Increasing speed is one of the main goals athletes focus on. Speed can improve the outcome of individual training and improve the number of wins in many sports. However, many people stick to one workout that doesn't help them become faster. Increasing the intensity of workouts, for example with sudden bursts of movement on a treadmill or track, and increasing resistance, for example by running on a hill, will help improve your overall speed.
Treadmill or Track
Step 1
Jog for at least five to 10 minutes and complete 20 walking lunges and 10 push-ups. These exercises will prepare your upper body and lower body for speed training exercises, which will use the whole body.
Step 2
Jog at a moderate pace for one minute.
Step 3
Sprint for 30 seconds at your highest level possible. On the treadmill, increase the speed; on the track, push your body to the limit and use a timer.
Step 4
Jog slowly for one minute to recover.
Step 5
Repeat the 30-second sprint.

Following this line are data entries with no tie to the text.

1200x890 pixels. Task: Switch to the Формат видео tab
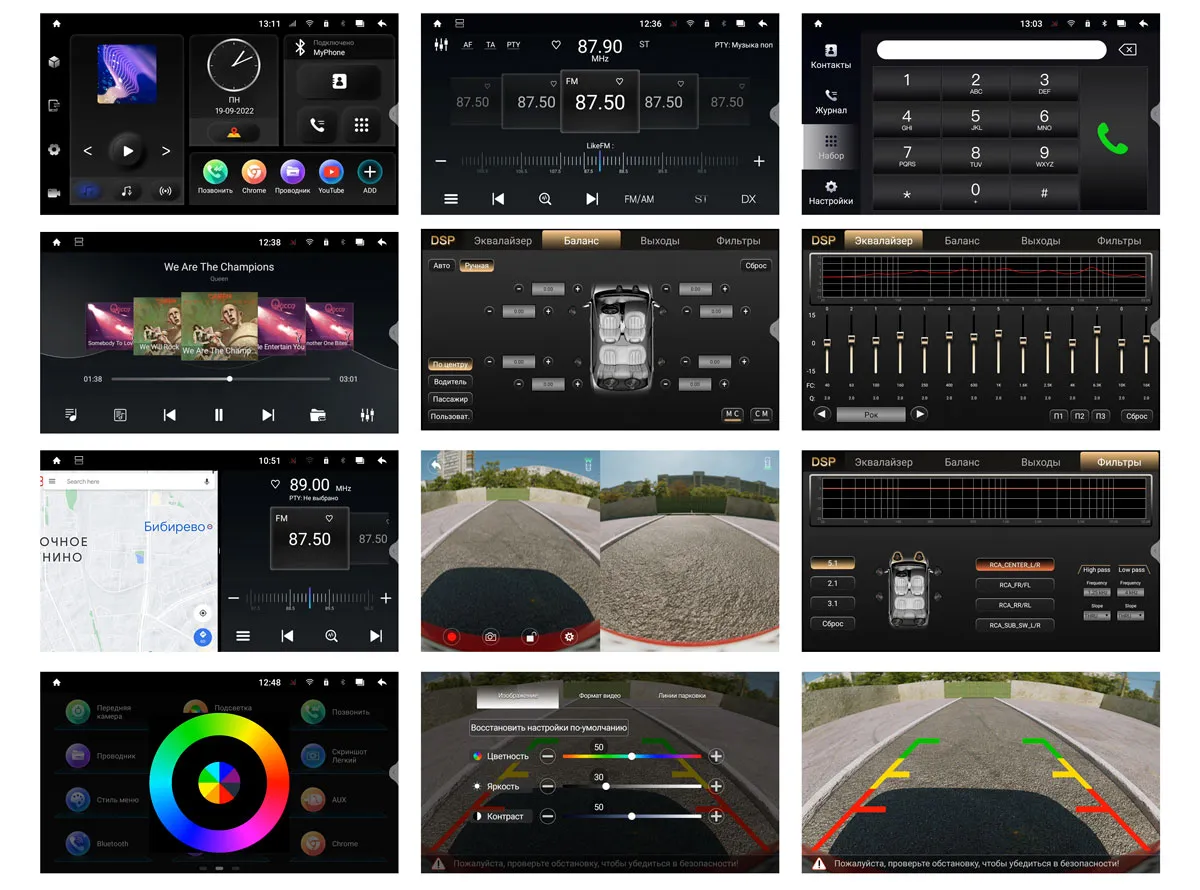pos(600,696)
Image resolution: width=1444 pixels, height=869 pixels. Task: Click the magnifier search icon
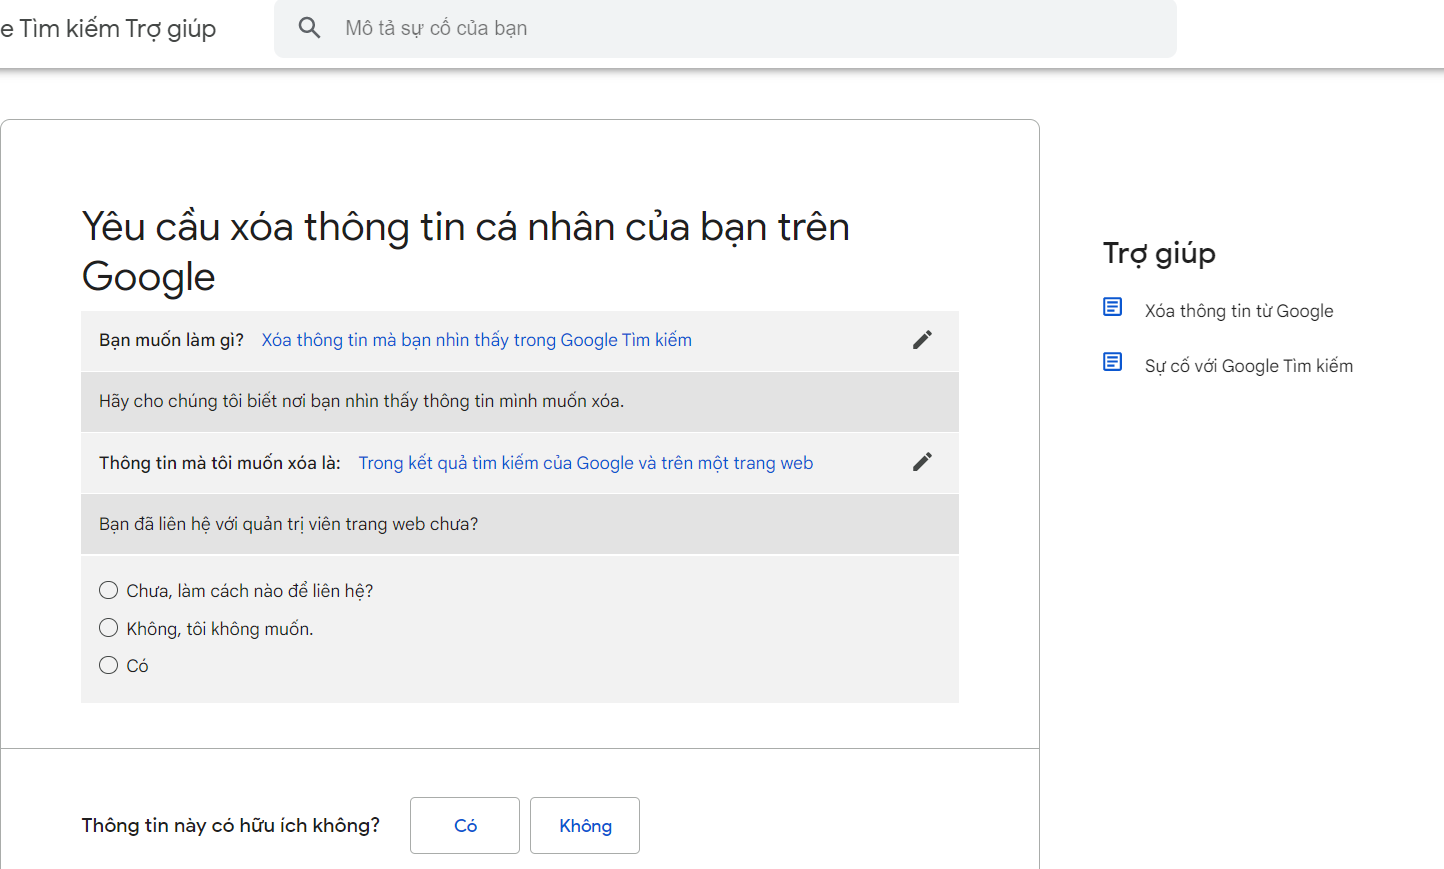309,28
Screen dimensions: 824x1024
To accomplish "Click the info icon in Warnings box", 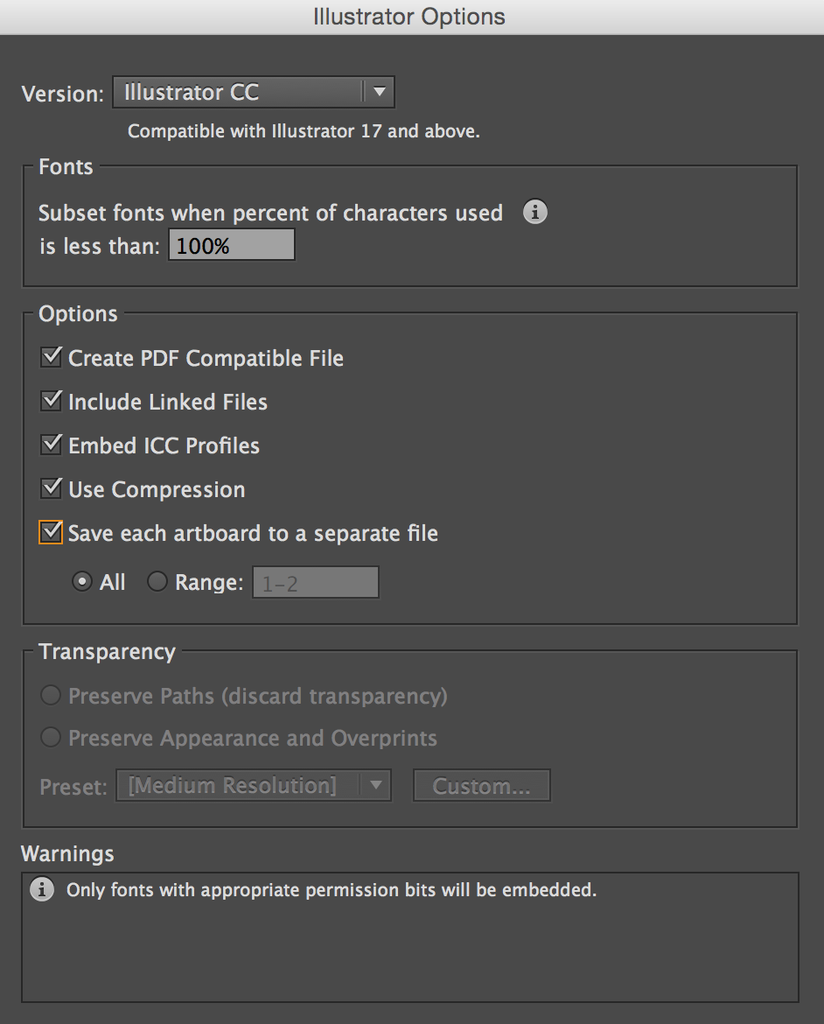I will [42, 889].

Continue this workout until you've completed seven to 10 sprints.
Track
Step 1
Jog at least two laps or as much as one mile to warm up, and complete 20 walking lunges and 10 push-ups.
Step 2
Sprint for 15 seconds on the straightaway.
Step 3
Jog the rest of the straightaway and the turn.
Step 4
Repeat the 15-second sprint on the next straightaway.
Step 5
Repeat the previous steps at least eight to 12 times.
Hill
Step 1
Jog for five to 10 minutes and complete 20 walking lunges and 10 push-ups.
Step 2
Run up a hill for 45 seconds at a constant pace. Make sure to stay controlled and steady.
Step 3
Jog back down the hill.
Step 4
Repeat the 45-second run at least four times.